## Work required
Change every "Where should I click to" in the listing below to "Where do I tap to", keep everything else the same, and leave the pictures out.

## Entries provided
"""
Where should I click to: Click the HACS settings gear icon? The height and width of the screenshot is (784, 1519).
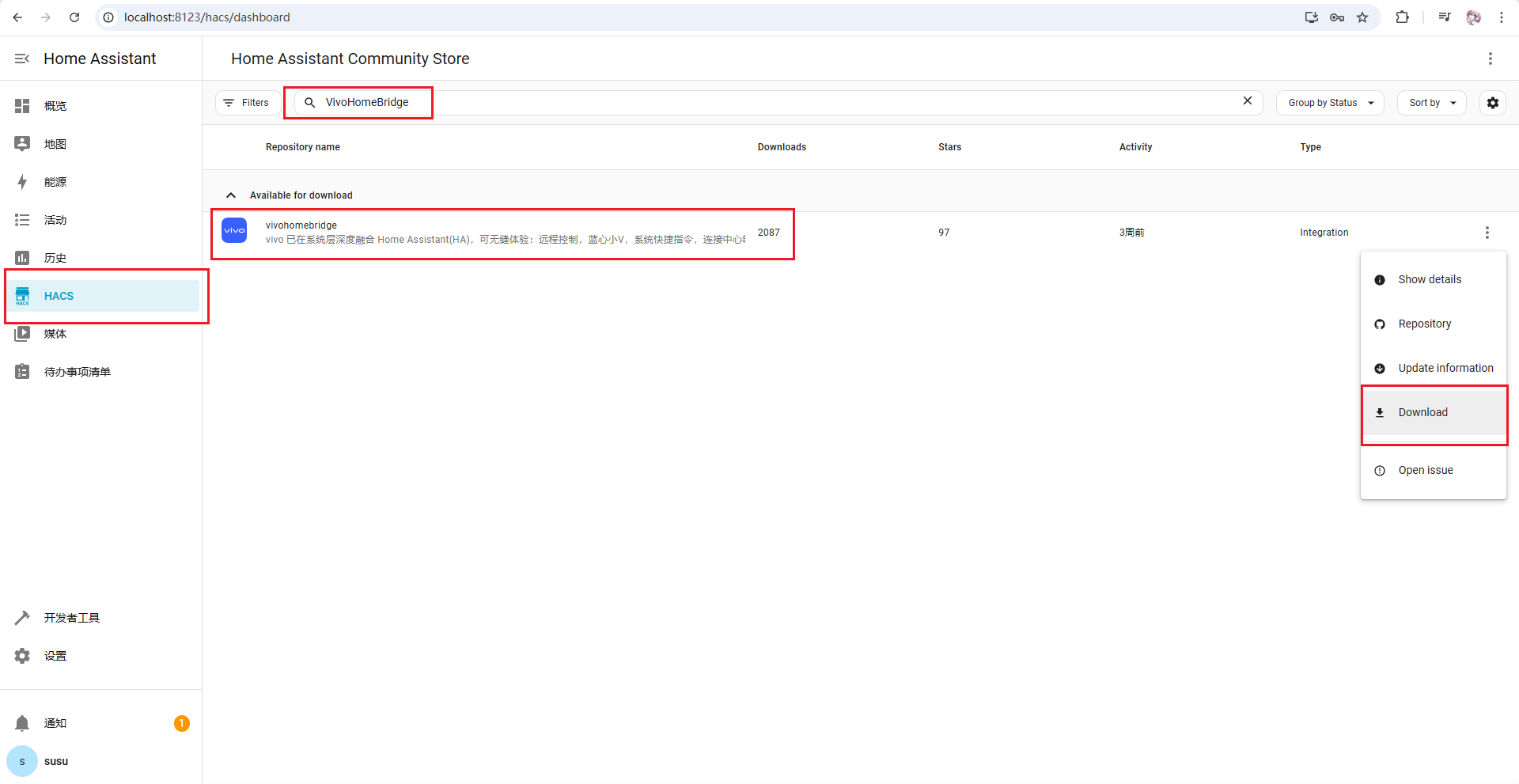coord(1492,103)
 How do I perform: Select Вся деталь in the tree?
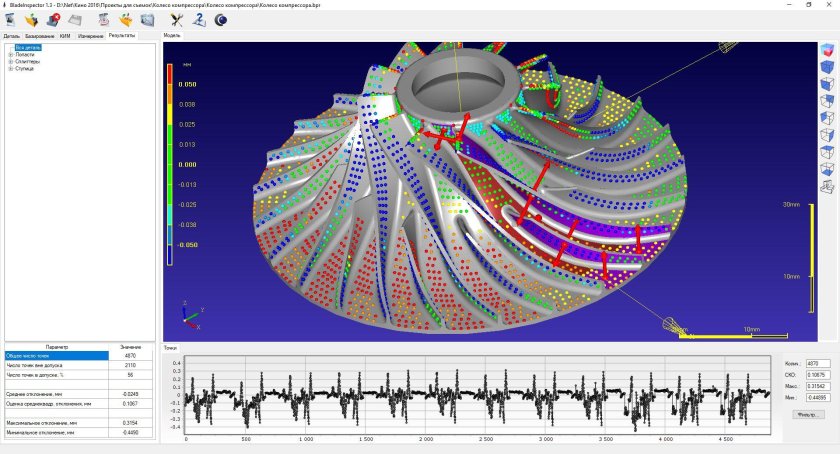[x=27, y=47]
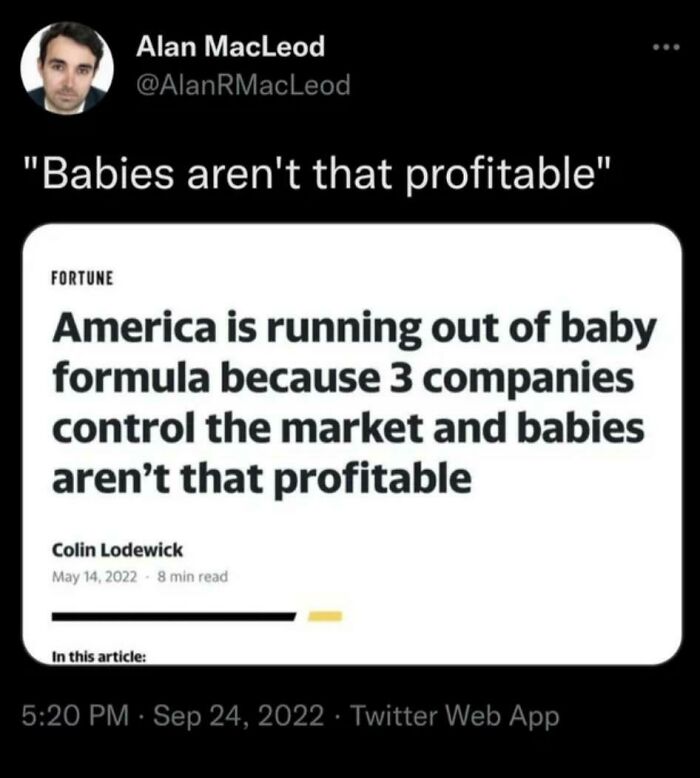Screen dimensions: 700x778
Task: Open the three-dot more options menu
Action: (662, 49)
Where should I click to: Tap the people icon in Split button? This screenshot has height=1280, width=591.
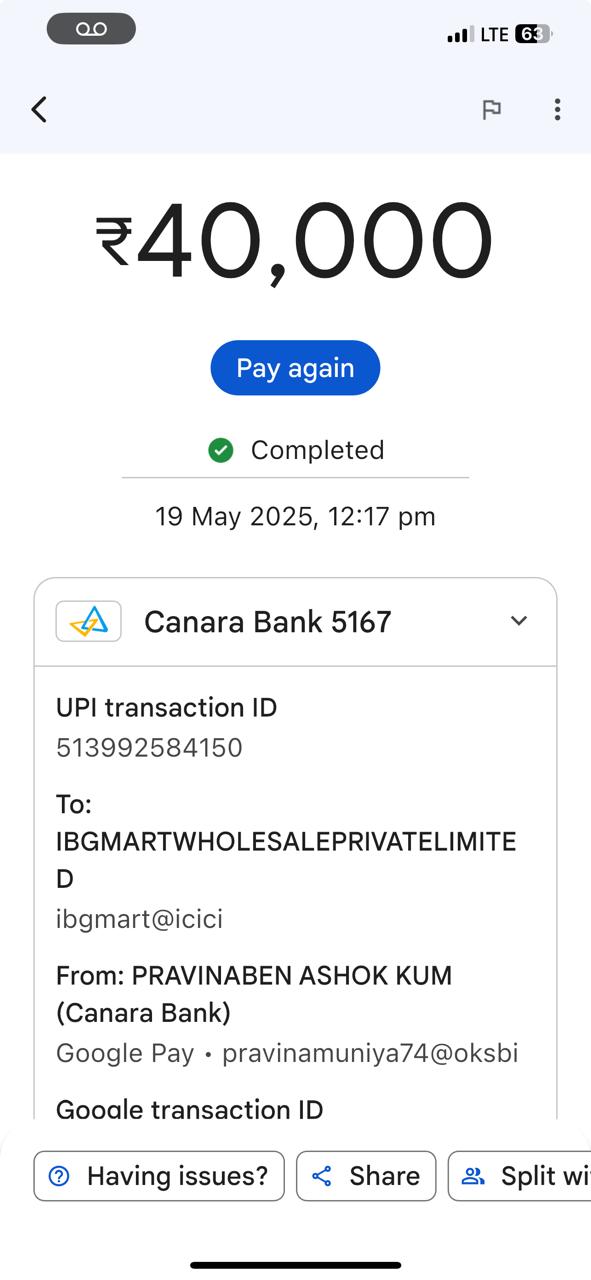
"""
## Solved problem
Where do I tap to: Click the HACS settings gear icon? The height and width of the screenshot is (784, 1519).
coord(1492,103)
 How do I perform: Select Вся деталь in the tree?
[x=27, y=47]
Screen dimensions: 700x778
Task: Open the three-dot more options menu
Action: (662, 49)
Where do I tap to: Tap the people icon in Split button? This screenshot has height=1280, width=591.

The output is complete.